Seeing mental health as a continuum also means customising care for varying levels of need. Some may benefit from coaching to rediscover their purpose at work and cope with feelings of burnout. Others may require trained healthcare professionals, specialists, and even medication. There is no one-size-fits-all solution, and everything boils down to personalisation.
“Providing a portfolio of choices, creating a sense of agency, creating awareness, and making employees feel like these things are important along with the choices they can make is very important,” she stressed, adding that organisations also have to publicise these offerings and ensure that employees can access them frequently enough.
Get line managers and employees onboard
Not everyone knows how to kickstart a workplace wellbeing program, and organisations may be tempted to insert any solution as a stopgap measure. This could look like launching a token initiative, or rebranding the organisation with the taglines loud and proud. But the truth is that it’s a long game, not a one-off undertaking.
“It’s the daily working environment, the interactions with your team and your manager that really play a big role on how an employee feels, how they behave, what are the levels of stress they experience, and the level of de-stressing that happens as a result of the conversations and interactions they experience.”

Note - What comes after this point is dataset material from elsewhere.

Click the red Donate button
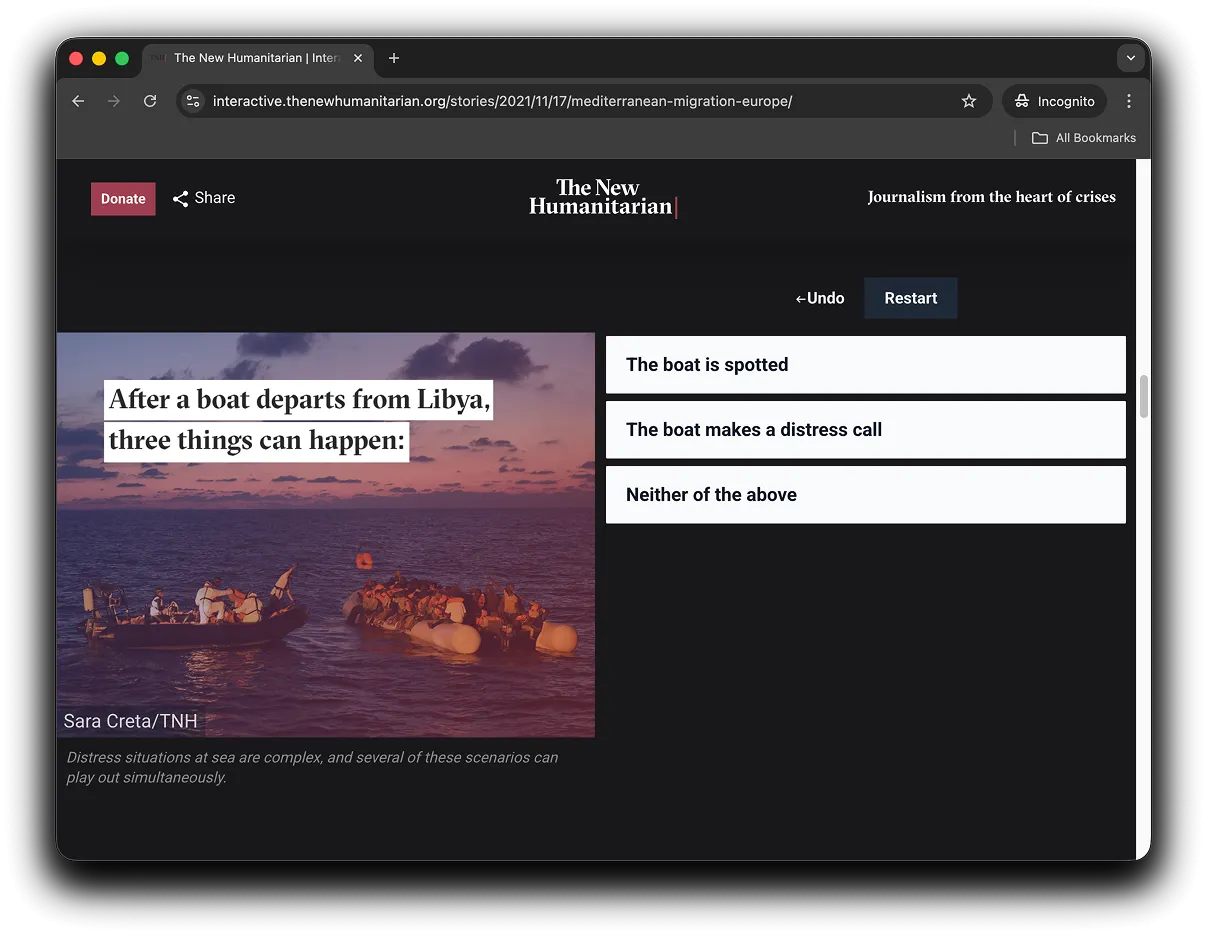The image size is (1207, 935). click(123, 199)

As an HR employer, she explains that every line manager has a responsibility to care for the people under them. IHH Healthcare advocates for this through feedback mechanisms, psychological safety, and inclusion.
“It is about the education of both line managers and employees. It is the dance that happens between a manager creating a psychologically safe space and an employee stepping into that safe space. Time will tell and it’s a journey”, Shailaja explained.
Rather than being seen as a KPI or tickbox, employee wellbeing should be embedded in the way a workforce is managed. Only then can your efforts go the distance and yield tangible outcomes.
“This is how the workforce of the future needs to be managed. This is how an organisation of the future needs to be led. We need to provide the resources, focus, and attention to ensure that the wellbeing and sustainability agendas are interwoven in the way we do business.”